AcuPebble SA100, a small wearable device that enables automated, remote home testing to detect obstructive sleep apnoea (OSA) in adults, has obtained FDA 510(k) clearance as a Class II medical device in the USA.

The device, which received a CE mark as a Class IIa medical device in 2020, was developed and is commercialised by UK-based medical device company Acurable and builds on more than ten years of research led by Professor Esther Rodriguez-Villegas at the Wearable Technologies Lab in Imperial College London.

AcuPebble provides an instant diagnostic sleep test result which is equivalent in accuracy to the gold standard - cardiorespiratory polygraphy, which requires time consuming clinical interpretation. The AcuPebble sensor is very small and non-invasive. Simple instructions provided by a companion mobile application guide the patient through their sleep study without any training - creating a seamless patient experience.

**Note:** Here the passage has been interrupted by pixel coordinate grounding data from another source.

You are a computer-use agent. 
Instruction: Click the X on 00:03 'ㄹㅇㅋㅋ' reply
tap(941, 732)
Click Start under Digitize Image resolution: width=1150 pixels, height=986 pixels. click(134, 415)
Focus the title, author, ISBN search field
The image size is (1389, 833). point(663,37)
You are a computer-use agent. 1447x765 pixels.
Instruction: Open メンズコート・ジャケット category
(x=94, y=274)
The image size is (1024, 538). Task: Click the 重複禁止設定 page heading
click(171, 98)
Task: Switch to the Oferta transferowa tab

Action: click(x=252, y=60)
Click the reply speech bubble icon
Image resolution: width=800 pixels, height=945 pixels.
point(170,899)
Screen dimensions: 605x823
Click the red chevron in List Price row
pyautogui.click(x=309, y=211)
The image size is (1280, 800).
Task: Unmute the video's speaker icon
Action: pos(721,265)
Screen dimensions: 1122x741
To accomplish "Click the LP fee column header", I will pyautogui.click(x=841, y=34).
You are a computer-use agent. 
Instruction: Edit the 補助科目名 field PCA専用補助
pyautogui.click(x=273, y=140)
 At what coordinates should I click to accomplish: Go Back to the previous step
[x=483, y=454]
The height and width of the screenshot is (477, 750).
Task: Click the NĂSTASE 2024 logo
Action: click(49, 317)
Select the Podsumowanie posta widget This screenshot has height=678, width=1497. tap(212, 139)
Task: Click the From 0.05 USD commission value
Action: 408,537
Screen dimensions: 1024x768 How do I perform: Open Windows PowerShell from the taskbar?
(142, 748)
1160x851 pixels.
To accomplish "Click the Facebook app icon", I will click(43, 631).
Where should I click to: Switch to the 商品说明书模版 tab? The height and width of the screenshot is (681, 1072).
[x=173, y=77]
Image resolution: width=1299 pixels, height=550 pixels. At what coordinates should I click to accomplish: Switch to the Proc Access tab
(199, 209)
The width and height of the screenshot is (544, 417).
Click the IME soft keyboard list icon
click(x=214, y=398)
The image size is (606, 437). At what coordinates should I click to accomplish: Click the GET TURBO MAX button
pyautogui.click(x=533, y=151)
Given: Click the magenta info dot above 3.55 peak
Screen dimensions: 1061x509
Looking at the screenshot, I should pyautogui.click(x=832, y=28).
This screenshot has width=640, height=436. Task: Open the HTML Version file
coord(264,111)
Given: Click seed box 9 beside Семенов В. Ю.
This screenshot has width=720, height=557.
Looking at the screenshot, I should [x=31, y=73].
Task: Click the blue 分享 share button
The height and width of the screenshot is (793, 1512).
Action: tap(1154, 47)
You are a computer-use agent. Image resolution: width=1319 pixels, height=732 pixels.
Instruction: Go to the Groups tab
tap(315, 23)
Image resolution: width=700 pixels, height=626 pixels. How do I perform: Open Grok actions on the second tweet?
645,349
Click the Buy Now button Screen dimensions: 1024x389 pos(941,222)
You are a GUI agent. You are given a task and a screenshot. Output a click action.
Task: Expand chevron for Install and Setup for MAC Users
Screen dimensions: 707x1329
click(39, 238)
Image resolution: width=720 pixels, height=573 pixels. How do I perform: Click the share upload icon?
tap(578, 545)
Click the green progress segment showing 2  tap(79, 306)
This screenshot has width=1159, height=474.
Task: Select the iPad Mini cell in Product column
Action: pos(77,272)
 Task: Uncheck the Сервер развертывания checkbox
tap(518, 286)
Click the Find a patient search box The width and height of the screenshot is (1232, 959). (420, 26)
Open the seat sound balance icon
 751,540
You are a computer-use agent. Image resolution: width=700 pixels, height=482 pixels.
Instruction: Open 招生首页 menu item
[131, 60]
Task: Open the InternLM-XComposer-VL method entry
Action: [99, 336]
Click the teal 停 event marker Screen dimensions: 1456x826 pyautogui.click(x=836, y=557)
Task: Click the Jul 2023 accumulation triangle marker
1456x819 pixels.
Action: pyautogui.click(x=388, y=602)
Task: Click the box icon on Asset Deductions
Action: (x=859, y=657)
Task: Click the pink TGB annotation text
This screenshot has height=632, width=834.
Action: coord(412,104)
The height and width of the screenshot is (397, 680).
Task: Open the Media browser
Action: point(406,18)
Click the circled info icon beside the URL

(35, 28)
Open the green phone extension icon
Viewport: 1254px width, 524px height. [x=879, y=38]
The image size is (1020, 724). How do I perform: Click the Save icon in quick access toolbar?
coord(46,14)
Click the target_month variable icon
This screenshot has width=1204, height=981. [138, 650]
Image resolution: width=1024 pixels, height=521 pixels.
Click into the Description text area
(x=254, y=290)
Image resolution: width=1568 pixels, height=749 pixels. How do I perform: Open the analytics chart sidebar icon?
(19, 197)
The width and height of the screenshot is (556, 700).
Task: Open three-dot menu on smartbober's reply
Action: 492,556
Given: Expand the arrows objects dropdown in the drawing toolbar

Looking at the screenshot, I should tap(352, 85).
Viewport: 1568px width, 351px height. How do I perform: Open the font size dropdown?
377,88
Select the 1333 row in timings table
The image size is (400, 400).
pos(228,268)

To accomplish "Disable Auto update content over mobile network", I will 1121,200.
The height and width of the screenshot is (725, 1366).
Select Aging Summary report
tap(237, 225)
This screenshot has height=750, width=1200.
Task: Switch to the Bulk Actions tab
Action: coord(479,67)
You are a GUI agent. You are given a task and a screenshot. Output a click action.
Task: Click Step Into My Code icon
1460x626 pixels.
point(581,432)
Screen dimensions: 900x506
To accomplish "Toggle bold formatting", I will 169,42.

AcuPebble devices sense the physiological sounds generated by the body, detecting, amongst others, respiratory and cardiac disease biomarkers. Processed acoustic signals are transferred to a mobile device and to the cloud, where patented algorithms extract the parameters, doctors need to diagnose or manage conditions such as sleep apnoea, COPD, and asthma. Automatic processing means that the demand on a clinician’s time is greatly reduced.

OSA is one of the most common serious respiratory disorders, affecting approximately 1 billion people globally. The condition causes sufferers to repeatedly stop breathing while sleeping. If left untreated, OSA can lead to serious health complications including high blood pressure, heart attack, type 2 diabetes, and dementia. It is also the cause of 25% of road accidents due to tiredness. However, current diagnosis methods are complex, manual, and expensive, a problem that AcuPebble sets out to address by making OSA evaluation easy and comfortable for patients and clinicians.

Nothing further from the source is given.